Task requirements: Copy out, line for line and unchanged, the stretch of records from the line containing "Task: Open the user management people icon" through the line containing "tap(86, 140)", both ends included.

Items from a data source:
/---

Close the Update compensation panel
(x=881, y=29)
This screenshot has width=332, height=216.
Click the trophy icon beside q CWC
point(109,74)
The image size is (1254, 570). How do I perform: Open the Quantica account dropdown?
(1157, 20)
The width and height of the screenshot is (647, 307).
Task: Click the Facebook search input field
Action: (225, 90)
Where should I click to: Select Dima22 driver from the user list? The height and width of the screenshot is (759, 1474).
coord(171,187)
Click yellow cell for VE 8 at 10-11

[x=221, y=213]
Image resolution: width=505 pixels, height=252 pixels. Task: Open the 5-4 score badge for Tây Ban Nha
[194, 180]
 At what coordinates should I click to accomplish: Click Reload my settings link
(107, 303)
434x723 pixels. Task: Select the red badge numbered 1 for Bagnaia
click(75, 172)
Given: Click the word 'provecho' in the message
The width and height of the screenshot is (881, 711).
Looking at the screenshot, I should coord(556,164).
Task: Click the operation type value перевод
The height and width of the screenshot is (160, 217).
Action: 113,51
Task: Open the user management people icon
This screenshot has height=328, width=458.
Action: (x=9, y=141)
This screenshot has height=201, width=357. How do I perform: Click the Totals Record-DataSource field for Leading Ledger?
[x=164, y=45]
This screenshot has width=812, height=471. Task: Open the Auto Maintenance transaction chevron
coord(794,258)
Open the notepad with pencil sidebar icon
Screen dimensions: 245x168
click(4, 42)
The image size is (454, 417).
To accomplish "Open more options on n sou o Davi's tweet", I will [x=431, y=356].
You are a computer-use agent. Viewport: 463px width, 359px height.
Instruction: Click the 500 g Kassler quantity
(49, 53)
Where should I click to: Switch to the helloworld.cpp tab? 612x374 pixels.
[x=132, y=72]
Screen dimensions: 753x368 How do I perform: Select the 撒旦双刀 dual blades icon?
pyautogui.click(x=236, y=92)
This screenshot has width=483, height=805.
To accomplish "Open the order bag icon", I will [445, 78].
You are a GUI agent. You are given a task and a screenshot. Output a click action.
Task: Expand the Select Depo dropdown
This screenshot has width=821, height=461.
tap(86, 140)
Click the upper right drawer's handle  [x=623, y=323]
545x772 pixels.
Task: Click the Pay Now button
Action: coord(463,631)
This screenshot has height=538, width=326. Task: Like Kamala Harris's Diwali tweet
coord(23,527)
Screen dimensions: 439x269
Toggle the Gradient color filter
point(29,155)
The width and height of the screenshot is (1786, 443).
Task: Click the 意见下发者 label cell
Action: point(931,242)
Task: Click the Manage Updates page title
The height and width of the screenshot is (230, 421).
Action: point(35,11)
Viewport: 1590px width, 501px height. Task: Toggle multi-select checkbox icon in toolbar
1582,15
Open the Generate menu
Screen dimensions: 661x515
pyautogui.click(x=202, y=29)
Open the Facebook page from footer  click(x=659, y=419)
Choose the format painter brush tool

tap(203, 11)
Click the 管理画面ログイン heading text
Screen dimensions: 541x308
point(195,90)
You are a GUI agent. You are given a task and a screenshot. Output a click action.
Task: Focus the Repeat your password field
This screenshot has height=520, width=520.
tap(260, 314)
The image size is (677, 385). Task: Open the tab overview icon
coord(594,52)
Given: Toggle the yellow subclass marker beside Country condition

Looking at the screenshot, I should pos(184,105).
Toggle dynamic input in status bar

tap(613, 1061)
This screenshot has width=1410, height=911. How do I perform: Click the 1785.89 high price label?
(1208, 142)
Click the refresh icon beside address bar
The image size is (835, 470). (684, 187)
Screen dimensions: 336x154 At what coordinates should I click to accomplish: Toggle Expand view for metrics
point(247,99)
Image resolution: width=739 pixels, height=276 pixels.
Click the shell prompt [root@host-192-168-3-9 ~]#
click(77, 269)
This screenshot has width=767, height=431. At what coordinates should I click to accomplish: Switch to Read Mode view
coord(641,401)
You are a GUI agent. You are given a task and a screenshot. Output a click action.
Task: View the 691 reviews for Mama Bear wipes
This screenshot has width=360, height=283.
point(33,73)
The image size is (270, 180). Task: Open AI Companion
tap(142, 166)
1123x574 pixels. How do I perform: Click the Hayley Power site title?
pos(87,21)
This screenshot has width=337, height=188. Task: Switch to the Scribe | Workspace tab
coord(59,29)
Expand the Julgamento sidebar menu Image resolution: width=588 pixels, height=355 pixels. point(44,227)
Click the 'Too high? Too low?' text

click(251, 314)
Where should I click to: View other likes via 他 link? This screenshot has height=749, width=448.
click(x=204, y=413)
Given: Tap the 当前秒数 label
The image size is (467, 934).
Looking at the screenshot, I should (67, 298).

\---

The solution:
Task: Open the user management people icon
This screenshot has height=328, width=458.
Action: (x=9, y=141)
This screenshot has height=201, width=357. How do I perform: Click the Totals Record-DataSource field for Leading Ledger?
[x=164, y=45]
This screenshot has width=812, height=471. Task: Open the Auto Maintenance transaction chevron
coord(794,258)
Open the notepad with pencil sidebar icon
Screen dimensions: 245x168
click(4, 42)
The image size is (454, 417).
To accomplish "Open more options on n sou o Davi's tweet", I will [x=431, y=356].
You are a computer-use agent. Viewport: 463px width, 359px height.
Instruction: Click the 500 g Kassler quantity
(49, 53)
Where should I click to: Switch to the helloworld.cpp tab? 612x374 pixels.
[x=132, y=72]
Screen dimensions: 753x368 How do I perform: Select the 撒旦双刀 dual blades icon?
pyautogui.click(x=236, y=92)
This screenshot has width=483, height=805.
To accomplish "Open the order bag icon", I will [445, 78].
You are a GUI agent. You are given a task and a screenshot. Output a click action.
Task: Expand the Select Depo dropdown
This screenshot has width=821, height=461.
tap(86, 140)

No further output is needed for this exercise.